PROBLEM DETAILS | Exactly the lines from the start of the data through the line containing "The image size is (1200, 450)." should be output, with both ends kept and nothing added.

SOURCE DATA Block Start

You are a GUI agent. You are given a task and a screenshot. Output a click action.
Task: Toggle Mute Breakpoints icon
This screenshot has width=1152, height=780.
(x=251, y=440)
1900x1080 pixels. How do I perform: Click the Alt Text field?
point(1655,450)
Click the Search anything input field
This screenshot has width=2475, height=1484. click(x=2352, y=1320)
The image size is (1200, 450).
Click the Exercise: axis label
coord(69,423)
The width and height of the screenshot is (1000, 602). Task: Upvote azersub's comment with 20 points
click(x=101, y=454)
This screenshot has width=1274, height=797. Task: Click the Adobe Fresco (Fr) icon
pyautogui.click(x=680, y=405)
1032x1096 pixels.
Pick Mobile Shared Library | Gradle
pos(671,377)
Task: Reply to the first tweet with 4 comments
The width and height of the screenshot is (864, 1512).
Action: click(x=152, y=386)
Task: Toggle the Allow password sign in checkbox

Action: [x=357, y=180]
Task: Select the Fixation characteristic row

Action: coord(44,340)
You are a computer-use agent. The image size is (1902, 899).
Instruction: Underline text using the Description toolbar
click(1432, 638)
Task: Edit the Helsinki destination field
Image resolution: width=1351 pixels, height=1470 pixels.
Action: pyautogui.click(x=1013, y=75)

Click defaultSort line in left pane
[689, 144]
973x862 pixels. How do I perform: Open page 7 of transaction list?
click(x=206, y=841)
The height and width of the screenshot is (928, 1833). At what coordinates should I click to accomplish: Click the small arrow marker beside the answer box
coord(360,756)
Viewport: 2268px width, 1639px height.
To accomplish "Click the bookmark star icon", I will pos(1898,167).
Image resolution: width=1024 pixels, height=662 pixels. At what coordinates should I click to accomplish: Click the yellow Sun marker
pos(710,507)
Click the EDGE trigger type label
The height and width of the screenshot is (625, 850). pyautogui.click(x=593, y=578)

SOURCE DATA Block End

RESPONSE BOX |
You are a GUI agent. You are given a task and a screenshot. Output a click action.
Task: Toggle Mute Breakpoints icon
This screenshot has width=1152, height=780.
(x=251, y=440)
1900x1080 pixels. How do I perform: Click the Alt Text field?
point(1655,450)
Click the Search anything input field
This screenshot has width=2475, height=1484. click(x=2352, y=1320)
The image size is (1200, 450).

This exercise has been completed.